In traditional parlance, an “object” is considered to be a thing, being, or concept. So, essentially any damn thing. In software, the term arises from computer science, and is meant to describe something that has an address in memory and a value associated with it (this can mean variables, functions, methods or data structures). Yet “objects” in Javascript have very real characteristics. They are a data structure that associates things to strings, those things being actual values (strings or numbers) or references (other objects or arrays).

If you’re not familiar with Javascript or its “object” type, this is probably all a bit esoteric. Let’s create a metaphor that describes exactly what an object looks like using an idiom we’re all fairly familiar with: a cabinet.

Let’s say you’re standing in front of a cabinet:

let cabinet = {};

With a shelf for shoes (“shelves”, by the way, can hold anything a cabinet can!
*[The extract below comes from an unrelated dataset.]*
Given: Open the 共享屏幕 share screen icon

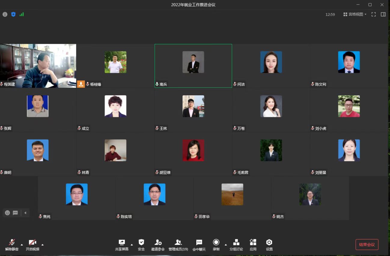Looking at the screenshot, I should (x=122, y=243).
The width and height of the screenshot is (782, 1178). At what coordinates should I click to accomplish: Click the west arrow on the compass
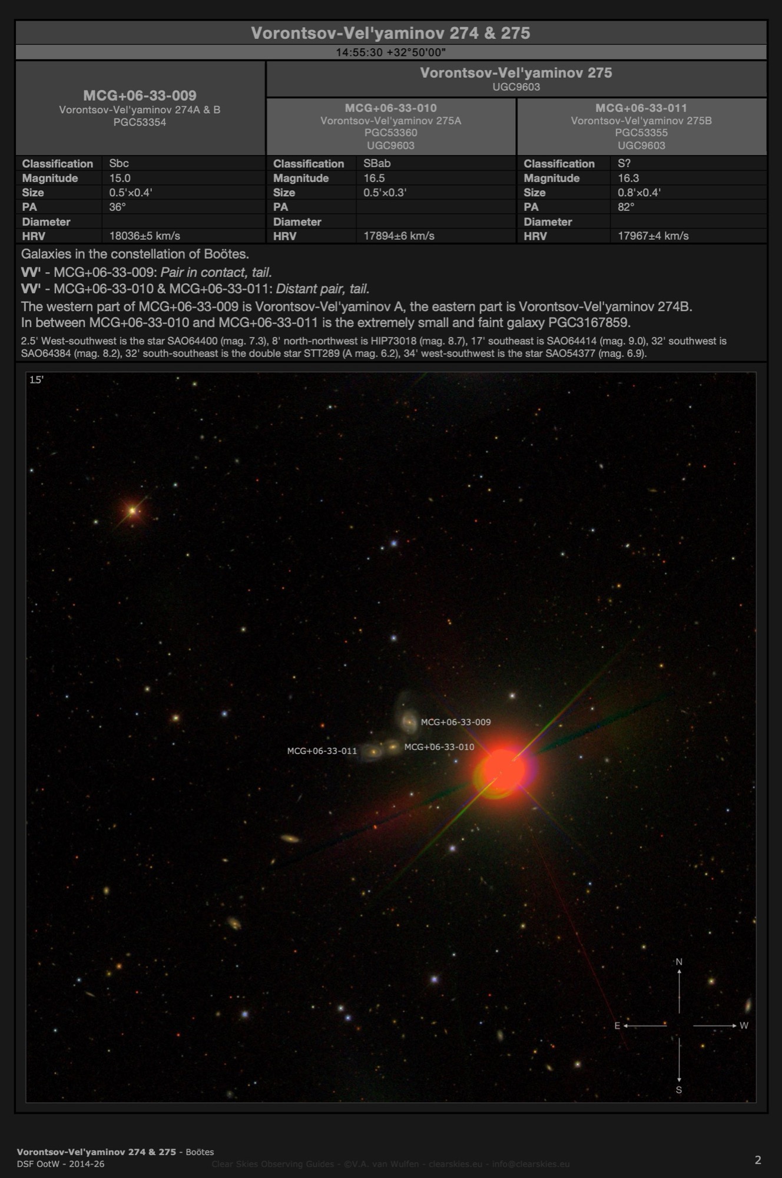[715, 1025]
We call them “arrays” in Javascript and most other languages):

let cabinet = {
shoes: ['boots', 'sneakers', 'climbing']
}

With some duct tape sitting on the floor (it’s very disorganized):

let cabinet = {
shoes: ['boots', 'sneakers', 'climbing']
duct_tape: true
}

With a very derivative piece of writing sitting next to the duct tape:

let cabinet = {
shoes: ['boots', 'sneakers', 'climbing']
duct_tape: true,
derivative_work: "It was the best of cabinets, it was the worst of
cabinets..."
}

With my age (D’oh!)

let cabinet = {
shoes: ['boots', 'sneakers', 'climbing']
duct_tape: true,
derivative_work: "It was the best of cabinets, it was the worst of
cabinets..."
age: 33
}

And, get this: there’s even another cabinet in there, with its own plethora of junk inside.

let cabinet = {
shoes: ['boots', 'sneakers', 'climbing']
duct_tape: true,
derivative_work: "It was the best of cabinets, it was the worst of
cabinets..."
age: 33
another_cabinet: { ... }
}

So that’s it. We should call Javascript objects “cabinets” right? ;)

My goal isn’t to piss off every Javascript developer in the world by proposing we change what we call “objects” to “cabinets”, rather to ponder on how effective naming can be at describing an abstract concept. Software, like any other discipline, has a unique language that communicates, with high bandwidth, very specific ideas.

But that doesn’t mean it has to rely on jargon for explanation.

My guess (or hope) is that someone who was not computer literate reading this article would, by the end of it, be able to describe a Javascript object as “a cabinet that can hold writings, numbers, things, shelves and other cabinets,” — in which case they would not be far off. They might even know of someone with a similar cabinet structure, and say, “Yeah, Javascript objects are like Uncle Jim’s garage cabinet,” and everyone in the room who knew Uncle Jim would nod in a knowing manner.

And that, really, is the sharpest use of language: when you can use an idea or image you know the audience has great familiarity with to convey an idea. Our goal, just as with any writer, is to clearly elicit an idea using metaphor, with our audience in mind, and this changes from place to place and time to time. Sometimes it’s Uncle Jim’s cabinet, sometimes it’s a spider in Uncle Jim’s cabinet and sometimes it’s a gossamer of being.